The location was chosen for the iron mineral resources around Bilbao, the proximity to a sea port, and the metallurgical tradition of the area. After the Spanish Civil War, the industry of Basque Country was left basically intact. This proved to be an attractive feature that drew many people during Spain's rural exodus. The business was thus one of the major forces responsible for the economic development of many of the municipalities of Biscay, including Barakaldo, Sestao, Portugalete, Ortuella, and Abanto y Ciérvana.
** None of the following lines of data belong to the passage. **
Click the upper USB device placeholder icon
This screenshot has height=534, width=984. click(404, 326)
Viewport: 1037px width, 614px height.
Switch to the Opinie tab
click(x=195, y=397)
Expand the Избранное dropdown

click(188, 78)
As a consequence of the implementation of the "Plan de Competitividad Conjunto AHV - Ensidesa", in December 1994 the CSI Group (Corporación Siderúrgica Integral) was formed, and it in turn was reorganized in 1997 forming the Aceralia Iron and Steel Corporation.

See also
List of preserved historic blast furnaces

References

Villar, J. E.: Hornos altos 1 y 2. Altos Hornos de Vizcaya 
Villar, J. E.: Altos hornos de Vizcaya. Central Ilgner (pp. 852–856) y Altos Hornos de Vizcaya. Horno alto (pp. 883–889). 

Steel companies of Spain
Biscay
Non-renewable resource companies established in 1902
1902 establishments in Spain
Estuary of Bilbao
Organisations based in Bilbao
20th century in the Basque Country (autonomous community)
1994 disestablishments in Spain
Economy of the Basque Country (autonomous community)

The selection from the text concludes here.